►

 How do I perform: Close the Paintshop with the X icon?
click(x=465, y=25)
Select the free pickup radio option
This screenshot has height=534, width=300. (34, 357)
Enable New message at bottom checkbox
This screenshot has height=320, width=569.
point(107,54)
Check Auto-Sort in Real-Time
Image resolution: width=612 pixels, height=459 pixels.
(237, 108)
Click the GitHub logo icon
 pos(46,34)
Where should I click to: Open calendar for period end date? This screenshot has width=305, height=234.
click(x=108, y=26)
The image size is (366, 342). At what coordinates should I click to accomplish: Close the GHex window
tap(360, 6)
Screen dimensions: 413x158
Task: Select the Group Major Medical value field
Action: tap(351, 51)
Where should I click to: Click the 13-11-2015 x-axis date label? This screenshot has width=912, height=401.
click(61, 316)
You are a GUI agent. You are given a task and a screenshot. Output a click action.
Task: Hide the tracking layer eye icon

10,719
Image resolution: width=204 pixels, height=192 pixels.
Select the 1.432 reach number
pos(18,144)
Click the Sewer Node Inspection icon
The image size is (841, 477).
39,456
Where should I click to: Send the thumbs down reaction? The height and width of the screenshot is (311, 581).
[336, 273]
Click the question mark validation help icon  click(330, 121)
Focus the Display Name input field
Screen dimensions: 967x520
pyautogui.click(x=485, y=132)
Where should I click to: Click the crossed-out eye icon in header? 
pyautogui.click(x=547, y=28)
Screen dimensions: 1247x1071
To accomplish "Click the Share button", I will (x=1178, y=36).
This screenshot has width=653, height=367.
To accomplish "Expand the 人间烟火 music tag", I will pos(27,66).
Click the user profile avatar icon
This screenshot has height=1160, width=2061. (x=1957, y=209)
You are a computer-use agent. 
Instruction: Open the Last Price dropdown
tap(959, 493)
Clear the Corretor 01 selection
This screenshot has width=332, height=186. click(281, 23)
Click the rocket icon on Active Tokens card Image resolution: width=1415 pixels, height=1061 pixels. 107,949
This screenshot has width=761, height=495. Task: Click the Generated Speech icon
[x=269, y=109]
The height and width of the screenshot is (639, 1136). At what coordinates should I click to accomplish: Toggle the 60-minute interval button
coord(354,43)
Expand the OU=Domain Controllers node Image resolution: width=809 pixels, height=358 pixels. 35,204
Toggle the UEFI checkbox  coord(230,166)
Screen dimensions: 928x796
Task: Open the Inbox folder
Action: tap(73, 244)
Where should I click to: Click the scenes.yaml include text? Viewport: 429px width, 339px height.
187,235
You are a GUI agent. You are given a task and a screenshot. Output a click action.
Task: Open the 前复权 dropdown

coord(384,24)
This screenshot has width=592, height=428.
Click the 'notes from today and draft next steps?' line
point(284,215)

◄

• The problem: Copy the material starting at the line containing "The height and width of the screenshot is (639, 1136)." and ending at the line containing "Expand the OU=Domain", swapping "60-minute" for "30-minute" and keeping everything else the same.

• Result:
The height and width of the screenshot is (639, 1136). At what coordinates should I click to accomplish: Toggle the 30-minute interval button
coord(354,43)
Expand the OU=Domain Controllers node Image resolution: width=809 pixels, height=358 pixels. 35,204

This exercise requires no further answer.